[GRASS-dev] GsoC2012: High level map interaction with python

Hi everyone!

I'm Pietro Zambelli a ph.D student of Trento University, I would like
to apply to the GSoC, my idea in short is: extend the python GRASS API
to make it more pythonic :-).

I would like to interact with region, raster and vector maps as
object, using and interacting with the map and the other GRASS
functionality in a more higher and abstract way.

For people used to `numpy` I would like to interact with the map with
the same simplicity that I interact with matrix using `numpy`.

For curious people, that want to understand my insane idea I add a new
page in the Wiki [0] to try to explain what I mean. I have used the
python doctest [1]: to give an brief idea of how we could interact
with the new python module, and in case of consensus, as the basis for
a test-driven development approach for the GSoC.

There are many aspect that could be improved and that must be
resolved, I try to highlight possible problems. But, of course, I need
some help to find out more and to understand if the idea, is or not,
good to contribute to the great GRASS software.
Please feel free to critique, add new examples, raise problems,
doubts, etcetera. In particular I would like to invite all developers
to check to find incoherence/inconsistency with the GRASS and/or
Python philosophy[2].

Any suggestions and criticism are more than welcome!

Pietro

[http://grass.osgeo.org/wiki/GRASS_SoC_Ideas_2012/High_level_map_interaction\]
[http://docs.python.org/library/doctest.html\]
[http://www.python.org/dev/peps/pep-0020/\]

2012/4/1 Pietro <peter.zamb@gmail.com>:

Hi everyone!

Ciao Pietro

Any suggestions and criticism are more than welcome!

I like the idea, I have no suggestions or criticism about your proposal.
I could be the co-mentor or the mentor, if anyone with more
experiences propose his self us mentor.

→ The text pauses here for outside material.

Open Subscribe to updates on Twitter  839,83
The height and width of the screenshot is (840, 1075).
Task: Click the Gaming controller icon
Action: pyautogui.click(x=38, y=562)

I don't know very well ctypes
but I can study it

Pietro

--
ciao
Luca

http://gis.cri.fmach.it/delucchi/
www.lucadelu.org

On Sun, Apr 1, 2012 at 12:16 AM, Pietro <peter.zamb@gmail.com> wrote:

Hi everyone!

I'm Pietro Zambelli a ph.D student of Trento University, I would like
to apply to the GSoC, my idea in short is: extend the python GRASS API
to make it more pythonic :-).

I would like to interact with region, raster and vector maps as
object, using and interacting with the map and the other GRASS
functionality in a more higher and abstract way.

For people used to `numpy` I would like to interact with the map with
the same simplicity that I interact with matrix using `numpy`.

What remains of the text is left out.